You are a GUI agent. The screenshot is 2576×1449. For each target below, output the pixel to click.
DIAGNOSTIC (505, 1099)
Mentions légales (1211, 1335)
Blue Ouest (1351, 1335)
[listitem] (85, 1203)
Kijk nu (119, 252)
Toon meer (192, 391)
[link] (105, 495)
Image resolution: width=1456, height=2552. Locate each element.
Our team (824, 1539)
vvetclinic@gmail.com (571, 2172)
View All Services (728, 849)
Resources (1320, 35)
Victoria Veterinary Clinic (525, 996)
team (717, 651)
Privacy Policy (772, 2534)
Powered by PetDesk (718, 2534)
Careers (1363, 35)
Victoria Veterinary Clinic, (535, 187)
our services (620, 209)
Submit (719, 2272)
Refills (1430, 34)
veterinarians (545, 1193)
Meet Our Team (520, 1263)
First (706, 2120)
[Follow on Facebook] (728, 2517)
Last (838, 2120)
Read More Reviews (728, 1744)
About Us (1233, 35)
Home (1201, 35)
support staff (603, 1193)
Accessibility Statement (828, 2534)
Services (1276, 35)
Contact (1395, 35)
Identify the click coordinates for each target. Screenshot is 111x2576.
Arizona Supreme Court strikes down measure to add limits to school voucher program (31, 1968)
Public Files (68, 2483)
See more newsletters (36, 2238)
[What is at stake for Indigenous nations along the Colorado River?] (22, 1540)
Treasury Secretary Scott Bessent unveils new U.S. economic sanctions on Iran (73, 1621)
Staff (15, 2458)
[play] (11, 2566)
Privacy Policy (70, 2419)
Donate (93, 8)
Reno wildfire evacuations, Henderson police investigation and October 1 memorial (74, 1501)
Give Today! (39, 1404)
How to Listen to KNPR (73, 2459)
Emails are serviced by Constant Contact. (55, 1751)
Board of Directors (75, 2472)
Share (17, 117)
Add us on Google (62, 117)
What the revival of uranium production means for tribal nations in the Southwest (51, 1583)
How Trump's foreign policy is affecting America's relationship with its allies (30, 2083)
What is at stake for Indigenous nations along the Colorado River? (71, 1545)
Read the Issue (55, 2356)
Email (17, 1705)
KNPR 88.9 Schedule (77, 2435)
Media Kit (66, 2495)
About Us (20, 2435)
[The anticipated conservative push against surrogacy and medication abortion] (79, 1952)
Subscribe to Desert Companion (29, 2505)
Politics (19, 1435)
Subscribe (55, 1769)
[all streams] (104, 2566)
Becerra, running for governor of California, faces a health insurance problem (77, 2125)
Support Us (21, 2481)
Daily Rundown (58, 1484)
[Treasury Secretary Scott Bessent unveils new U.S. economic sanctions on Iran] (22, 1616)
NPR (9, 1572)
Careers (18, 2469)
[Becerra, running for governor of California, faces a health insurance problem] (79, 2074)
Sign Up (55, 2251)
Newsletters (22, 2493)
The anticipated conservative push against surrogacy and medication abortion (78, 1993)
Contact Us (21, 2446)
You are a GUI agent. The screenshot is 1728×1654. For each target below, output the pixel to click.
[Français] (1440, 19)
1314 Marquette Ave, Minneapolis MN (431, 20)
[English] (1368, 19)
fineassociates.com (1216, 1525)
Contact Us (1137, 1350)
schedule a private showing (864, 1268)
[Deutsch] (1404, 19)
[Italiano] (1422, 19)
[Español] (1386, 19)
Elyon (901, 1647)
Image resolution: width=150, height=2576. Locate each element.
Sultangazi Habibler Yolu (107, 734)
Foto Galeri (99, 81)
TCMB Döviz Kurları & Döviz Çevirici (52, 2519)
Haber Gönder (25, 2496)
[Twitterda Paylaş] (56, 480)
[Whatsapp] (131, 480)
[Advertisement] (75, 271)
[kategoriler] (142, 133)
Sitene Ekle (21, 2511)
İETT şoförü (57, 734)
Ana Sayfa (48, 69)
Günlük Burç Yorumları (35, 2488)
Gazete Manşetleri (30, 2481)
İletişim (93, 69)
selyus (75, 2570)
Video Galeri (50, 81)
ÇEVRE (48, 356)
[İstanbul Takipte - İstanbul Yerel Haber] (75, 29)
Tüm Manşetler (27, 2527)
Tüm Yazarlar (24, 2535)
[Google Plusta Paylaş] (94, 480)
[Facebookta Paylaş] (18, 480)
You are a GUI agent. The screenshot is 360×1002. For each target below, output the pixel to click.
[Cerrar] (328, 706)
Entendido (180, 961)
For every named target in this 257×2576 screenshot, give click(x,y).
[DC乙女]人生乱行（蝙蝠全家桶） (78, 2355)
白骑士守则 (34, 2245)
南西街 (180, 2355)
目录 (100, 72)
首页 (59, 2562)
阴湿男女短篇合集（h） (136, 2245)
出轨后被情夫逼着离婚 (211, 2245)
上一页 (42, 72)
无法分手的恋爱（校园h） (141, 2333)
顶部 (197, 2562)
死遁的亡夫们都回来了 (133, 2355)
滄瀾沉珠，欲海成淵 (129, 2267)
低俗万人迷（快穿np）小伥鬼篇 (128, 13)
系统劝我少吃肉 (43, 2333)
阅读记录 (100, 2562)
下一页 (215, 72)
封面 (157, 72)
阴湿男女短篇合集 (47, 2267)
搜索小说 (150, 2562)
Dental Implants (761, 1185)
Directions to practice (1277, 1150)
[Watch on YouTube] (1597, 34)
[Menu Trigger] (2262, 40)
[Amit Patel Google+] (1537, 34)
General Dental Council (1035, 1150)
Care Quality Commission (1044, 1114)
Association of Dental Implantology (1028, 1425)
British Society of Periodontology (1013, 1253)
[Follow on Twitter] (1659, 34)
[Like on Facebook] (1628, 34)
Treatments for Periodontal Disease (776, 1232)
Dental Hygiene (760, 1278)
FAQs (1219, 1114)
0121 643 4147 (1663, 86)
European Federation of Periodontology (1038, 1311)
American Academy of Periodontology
_ _ _ _
Please output the lines of the listing above that fall in the stretch from the one with "How to Listen to KNPR (73, 2459)" through the one with "Contact Us (1137, 1350)", exactly and only those.

§ Solution:
How to Listen to KNPR (73, 2459)
Emails are serviced by Constant Contact. (55, 1751)
Board of Directors (75, 2472)
Share (17, 117)
Add us on Google (62, 117)
What the revival of uranium production means for tribal nations in the Southwest (51, 1583)
How Trump's foreign policy is affecting America's relationship with its allies (30, 2083)
What is at stake for Indigenous nations along the Colorado River? (71, 1545)
Read the Issue (55, 2356)
Email (17, 1705)
KNPR 88.9 Schedule (77, 2435)
Media Kit (66, 2495)
About Us (20, 2435)
[The anticipated conservative push against surrogacy and medication abortion] (79, 1952)
Subscribe to Desert Companion (29, 2505)
Politics (19, 1435)
Subscribe (55, 1769)
[all streams] (104, 2566)
Becerra, running for governor of California, faces a health insurance problem (77, 2125)
Support Us (21, 2481)
Daily Rundown (58, 1484)
[Treasury Secretary Scott Bessent unveils new U.S. economic sanctions on Iran] (22, 1616)
NPR (9, 1572)
Careers (18, 2469)
[Becerra, running for governor of California, faces a health insurance problem] (79, 2074)
Sign Up (55, 2251)
Newsletters (22, 2493)
The anticipated conservative push against surrogacy and medication abortion (78, 1993)
Contact Us (21, 2446)
You are a GUI agent. The screenshot is 1728×1654. For each target below, output the pixel to click.
[Français] (1440, 19)
1314 Marquette Ave, Minneapolis MN (431, 20)
[English] (1368, 19)
fineassociates.com (1216, 1525)
Contact Us (1137, 1350)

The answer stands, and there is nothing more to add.